IN THE COURT OF CRIMINAL APPEALS OF TENNESSEE
AT NASHVILLE
Assigned on Briefs November 19, 2003
JAMES RAY BARTLETT v. STATE OF TENNESSEE
Direct Appeal from the Circuit Court for Wayne County
Nos. 283-90, 284-90, 285-90, 286-90 Stella Hargrove, Judge
No. M2003-00571-CCA-R3-HC - Filed May 13, 2004
The petitioner, James Ray Barlett, filed a petition for writ of habeas corpus in the Wayne County
Circuit Court, alleging that his sentence was expired. After examining the record, the trial court
dismissed the petition. The petitioner appeals. Upon review of the record and the parties’ briefs,
we affirm the judgment of the trial court.
Tenn. R. App. P. 3 Appeal as of Right; Judgment of the Circuit Court is Affirmed.
NORMA MCGEE OGLE , J., delivered the opinion of the court, in which GARY R. WADE, P.J., and
THOMAS T. WOODA LL, J., joined.
James Ray Bartlett, Clifton, Tennessee, Pro se.
Paul G. Summers, Attorney General and Reporter; Helena Walton Yarbrough, Assistant Attorney
General; and Mike Bottoms, District Attorney General, for the appellee, State of Tennessee.
OPINION
I. Factual Background
On November 2, 1990, the petitioner pled guilty in the Moore County Circuit Court to two
counts of aggravated burglary. He received a four-year sentence on each count, which sentences
were to be served concurrently. Additionally, the petitioner was given credit for thirty days he had
already served.
Subsequently, on November 15, 1990, the petitioner pled guilty in the Lincoln County Circuit
Court to four counts of theft of property over $1000. He received a sentence of four years
incarceration on each count. The trial court ordered that the sentences be served consecutively to
each other and to the Moore County sentences for a total effective sentence of twenty years
incarceration. The petitioner was given 180 days jail credit.

#### [Exercise requirements]
1. Answer each question using the opinion.
(a) On what date was the opinion filed?
(b) In which county's circuit court did the petitioner plead guilty to two counts of aggravated burglary?
(c) How many days of jail credit did the petitioner receive for the Lincoln County sentences?
2. Write the next portion of the habeas corpus opinion, starting after its final sentence.
The listing that follows is not required for any work on the opinion.

#### [Recorded data]

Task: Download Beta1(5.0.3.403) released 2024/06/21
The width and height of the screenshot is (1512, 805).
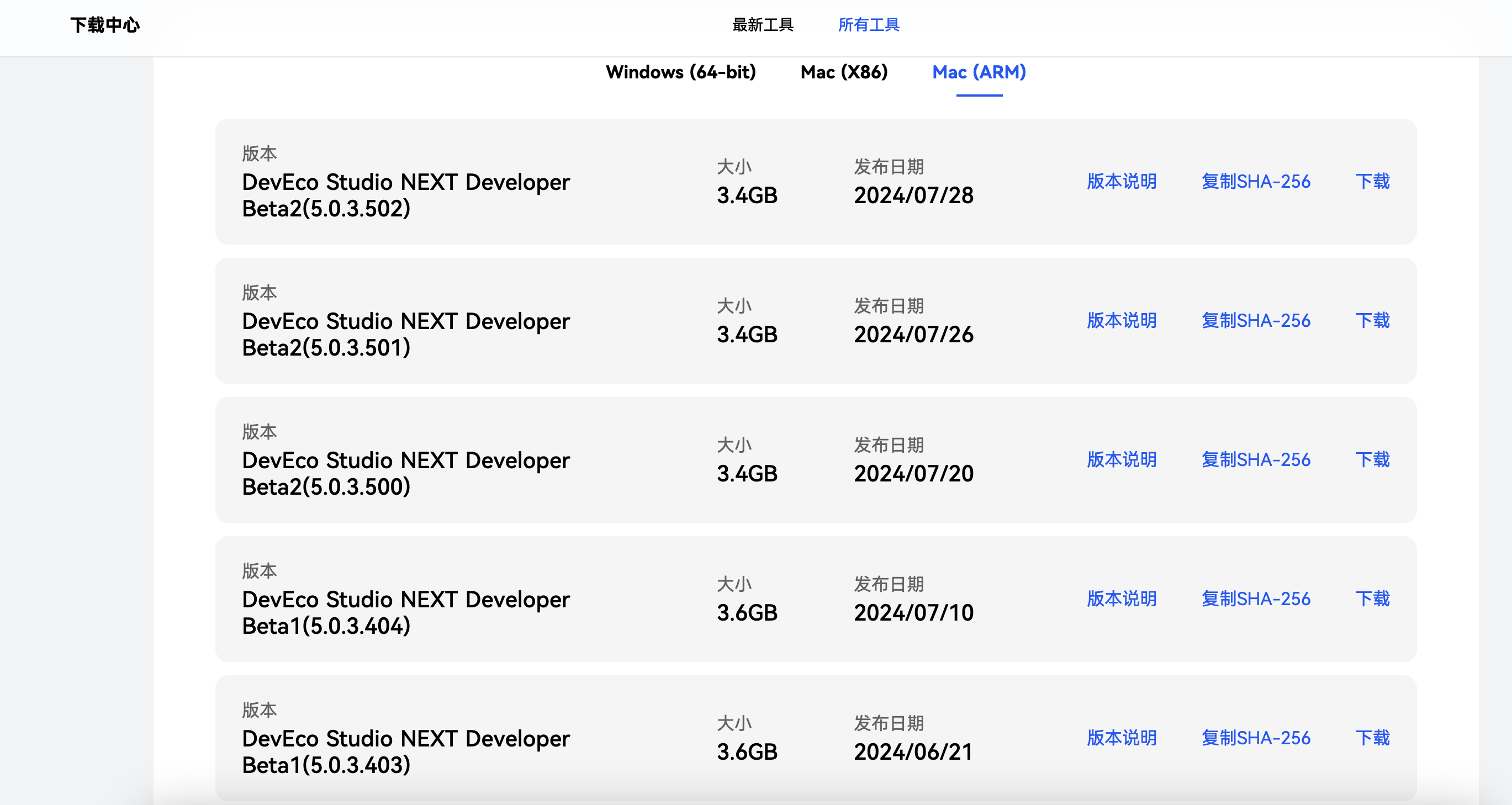Action: point(1372,738)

#### [Expected answers]
1.
(a) May 13, 2004
(b) Moore County
(c) 180 days

2.
On October 20, 1992, the Lincoln County Circuit Court granted the petitioner’s motion for
probation. As a condition of his probation, the petitioner was to be supervised by a community
corrections program from October 20, 1992, until October 20, 2005. However, on December 13,
1994, the petitioner’s probation was revoked and he was ordered to “serve the balance” in
confinement.1 Additionally, the Lincoln County Circuit Court entered an order denying the
petitioner any sentencing credits earned while on probation.
Thereafter, the petitioner filed a petition for writ of habeas corpus in the Wayne County
Circuit Court on September 25, 2002. In his petition, the petitioner claimed that his sentences were
fully expired. In support of his claim, the petitioner alleged that, upon granting him probation, the
Lincoln County Circuit Court reduced his sentence to thirteen years. The petitioner contended that
he has served over thirteen years of his sentence; accordingly, his sentence has expired. The Wayne
County Circuit Court dismissed the petition for writ of habeas corpus, and the petitioner appeals.
II. Analysis
Initially, we note that the determination of whether to grant habeas corpus relief is a question
of law. See McLaney v. Bell, 59 S.W.3d 90, 92 (Tenn. 2001). As such, we will review the trial
court’s findings de novo without a presumption of correctness. Id. Moreover, it is the petitioner’s
burden to demonstrate, by a preponderance of the evidence, “that the sentence is void or that the
confinement is illegal.” Wyatt v. State, 24 S.W.3d 319, 322 (Tenn. 2000).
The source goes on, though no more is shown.